The engineer at the helm of the Metro North deadly train derailment on December 1 was diagnosed with severe obstructive sleep apnea (OSA) post-derailment, according to National Transportation Safety Board (NTSB) documents released today.
According to the docket, on December 22, 2013, the engineer underwent a PSG after the engineer indicated he did not exactly recall events leading up to the accident. According to records from the sleep specialist evaluation, the engineer’s Epworth Sleepiness Score was 12.4. His body mass index was 34.0 kg/m2. The specialist notes the engineer had a history of snoring but not of choking or gasping arousals. The sleep specialist noted the engineer’s recent work schedule change from late night to early morning shifts.
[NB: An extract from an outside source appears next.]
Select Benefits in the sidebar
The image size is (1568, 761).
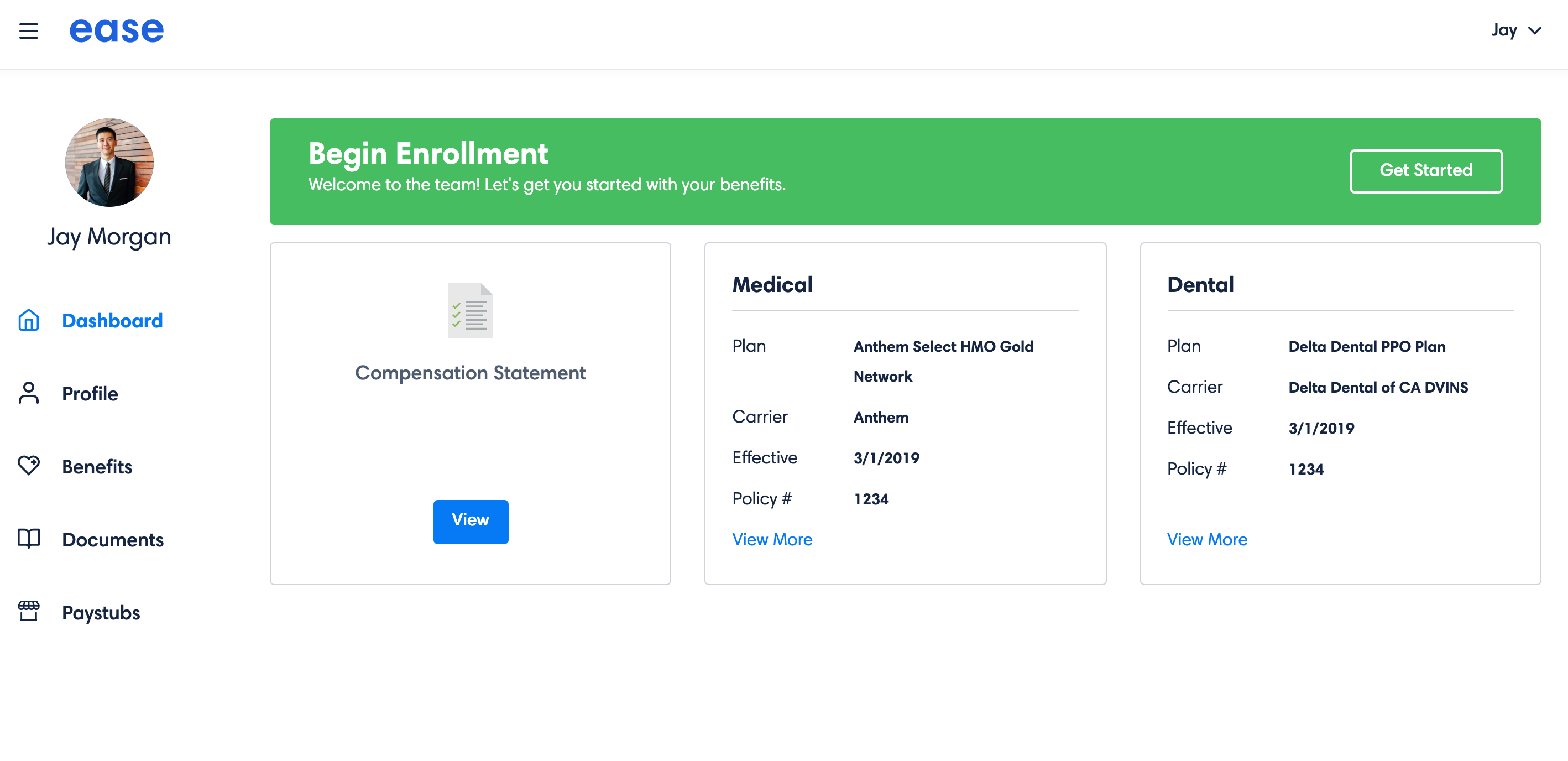[x=97, y=467]
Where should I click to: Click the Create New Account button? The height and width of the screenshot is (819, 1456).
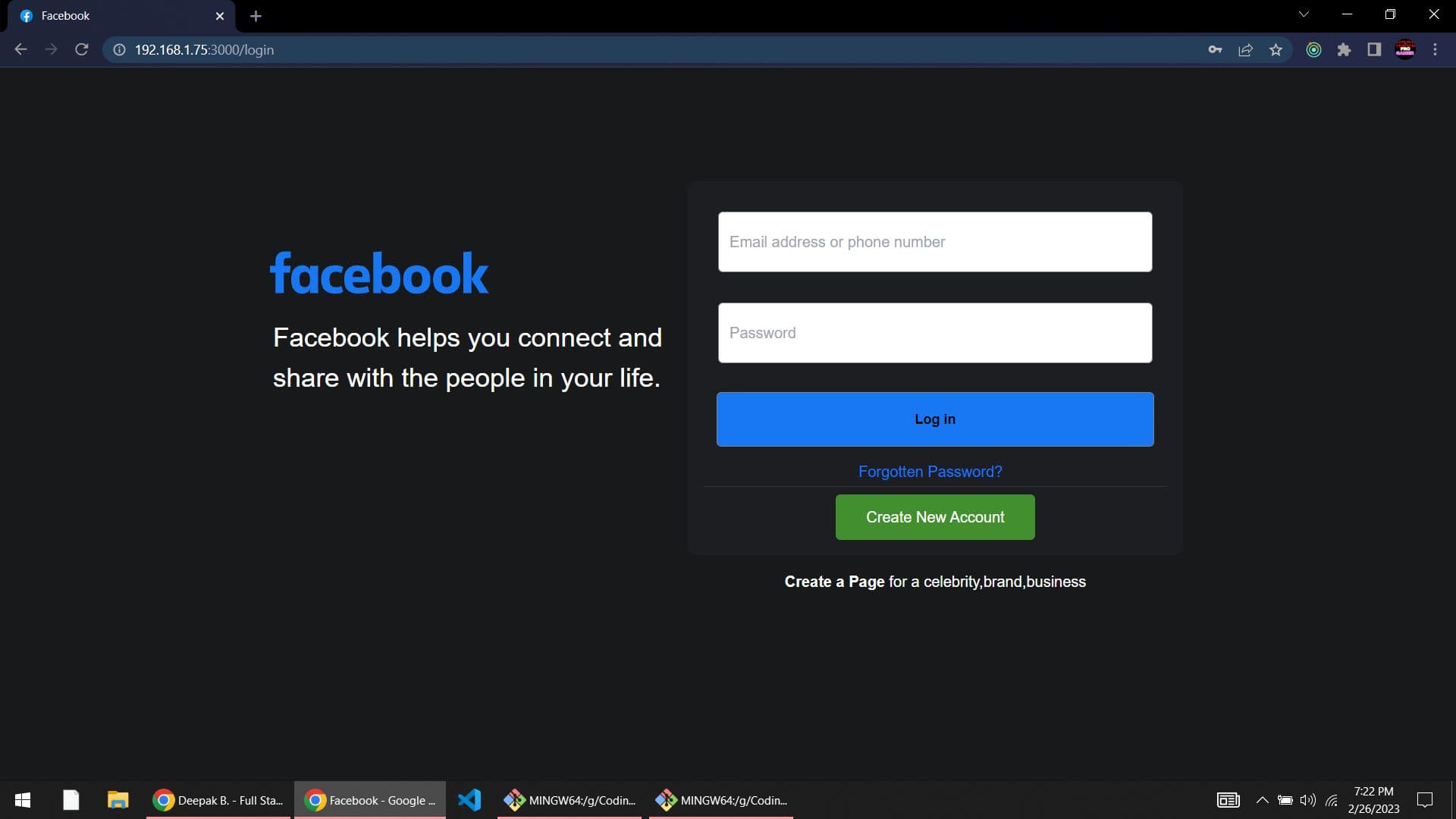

During the diagnostic portion of his sleep study, the engineer’s overall apnea/hypopnea index (AHI) was 52.5 episodes/hour. The AHI rose to 67.5 episodes/hour when he was lying supine. His normal oxygen saturation (when awake) was 97%; the lowest oxygen saturation during his sleep study was 87%. Overall, the records reflect that the engineer had “high sleep fragmentation with 64.7 sleep arousals per sleep hour” and that the primary cause of the sleep fragmentation was respiratory arousals.
The sleep medicine specialist found the engineer to have severe OSA and prescribed continuous positive airway pressure (CPAP) as treatment. An additional statement in the specialist’s report reads, “Being a shift worker might have contributed to the accident.”
During a follow-up evaluation to assess the effectiveness of the treatment, the record notes the engineer used the CPAP for nearly 7 hours on each of the previous 30 days and that he was feeling more energetic. His Epworth Sleepiness Score had decreased to 1.
No screening or evaluation for OSA had been performed by any of his medical care providers prior to the accident. In routine check-ups for years prior to the derailment, the engineer had consistently answered “no” to questions about whether he suffered from “excessive worry, depression, or difficulty with sleep” and to questions about “excessive weakness or fatigue.”
Records were obtained from the engineer’s primary care physician’s office from June 2010 through December 2013. At no point during the preaccident care did his healthcare providers document a discussion with the engineer regarding snoring, interrupted sleep, daytime sleepiness, or sleep pattern.
No mention is made in Metro-North’s Medical Guidelines of sleep apnea or any other sleep disorders.
The information so far released by the NTSB doesn’t provide analysis of the derailment’s cause. Analysis of the accident, along with a determination of probable cause, will come later when the final report on the investigation is completed.